**ABOUT THIS TASK**. When you reach the line containing "Insert a bulleted" in the records below, start copying exactly, and stop once you have copied the line containing "You are a computer-use agent. Screen".

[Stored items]

=-=-=

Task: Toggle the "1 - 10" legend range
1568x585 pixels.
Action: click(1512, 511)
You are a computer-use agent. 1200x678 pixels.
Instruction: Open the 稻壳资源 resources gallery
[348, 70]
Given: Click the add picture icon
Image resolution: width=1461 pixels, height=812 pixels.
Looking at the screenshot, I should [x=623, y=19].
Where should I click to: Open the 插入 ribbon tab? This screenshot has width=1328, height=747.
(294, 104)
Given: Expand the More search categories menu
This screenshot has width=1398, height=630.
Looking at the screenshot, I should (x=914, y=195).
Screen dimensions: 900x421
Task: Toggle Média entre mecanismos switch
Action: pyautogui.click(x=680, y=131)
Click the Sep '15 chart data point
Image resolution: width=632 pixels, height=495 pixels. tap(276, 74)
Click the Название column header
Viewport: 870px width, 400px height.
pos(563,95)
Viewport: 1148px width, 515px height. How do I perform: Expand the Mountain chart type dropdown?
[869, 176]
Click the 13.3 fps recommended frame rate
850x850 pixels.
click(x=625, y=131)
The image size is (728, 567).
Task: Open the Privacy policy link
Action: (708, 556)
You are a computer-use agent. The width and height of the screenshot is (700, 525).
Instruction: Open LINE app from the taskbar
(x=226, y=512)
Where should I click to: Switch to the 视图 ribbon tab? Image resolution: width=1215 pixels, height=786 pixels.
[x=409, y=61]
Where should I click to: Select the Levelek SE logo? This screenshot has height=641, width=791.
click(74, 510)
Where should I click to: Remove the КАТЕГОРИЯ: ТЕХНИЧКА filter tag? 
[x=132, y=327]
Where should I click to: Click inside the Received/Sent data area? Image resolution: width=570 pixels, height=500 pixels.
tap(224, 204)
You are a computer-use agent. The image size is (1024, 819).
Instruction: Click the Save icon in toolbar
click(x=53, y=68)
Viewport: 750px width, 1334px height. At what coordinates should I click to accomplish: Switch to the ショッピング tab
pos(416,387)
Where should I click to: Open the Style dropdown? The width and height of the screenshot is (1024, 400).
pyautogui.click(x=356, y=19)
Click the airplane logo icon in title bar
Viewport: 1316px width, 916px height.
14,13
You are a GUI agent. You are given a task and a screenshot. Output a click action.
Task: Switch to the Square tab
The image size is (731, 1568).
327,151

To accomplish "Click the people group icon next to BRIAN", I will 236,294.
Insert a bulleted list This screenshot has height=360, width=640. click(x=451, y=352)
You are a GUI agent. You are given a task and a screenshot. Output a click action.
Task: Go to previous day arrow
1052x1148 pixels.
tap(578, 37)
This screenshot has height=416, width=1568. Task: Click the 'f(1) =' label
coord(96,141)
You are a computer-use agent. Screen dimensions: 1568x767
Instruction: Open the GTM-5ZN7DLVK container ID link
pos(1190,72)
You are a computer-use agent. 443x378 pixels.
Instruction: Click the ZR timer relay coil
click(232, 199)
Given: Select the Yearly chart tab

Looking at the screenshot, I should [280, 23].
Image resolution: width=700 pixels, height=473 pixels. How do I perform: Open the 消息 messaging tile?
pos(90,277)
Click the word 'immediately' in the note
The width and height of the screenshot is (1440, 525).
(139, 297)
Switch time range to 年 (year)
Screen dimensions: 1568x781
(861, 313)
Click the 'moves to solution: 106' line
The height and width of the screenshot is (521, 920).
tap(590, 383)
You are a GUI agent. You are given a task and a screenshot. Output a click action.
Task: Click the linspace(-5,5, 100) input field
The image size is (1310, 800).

=-=-=

**RESPONSE AREA**.
Insert a bulleted list This screenshot has height=360, width=640. click(x=451, y=352)
You are a GUI agent. You are given a task and a screenshot. Output a click action.
Task: Go to previous day arrow
1052x1148 pixels.
tap(578, 37)
This screenshot has height=416, width=1568. Task: Click the 'f(1) =' label
coord(96,141)
You are a computer-use agent. Screen dimensions: 1568x767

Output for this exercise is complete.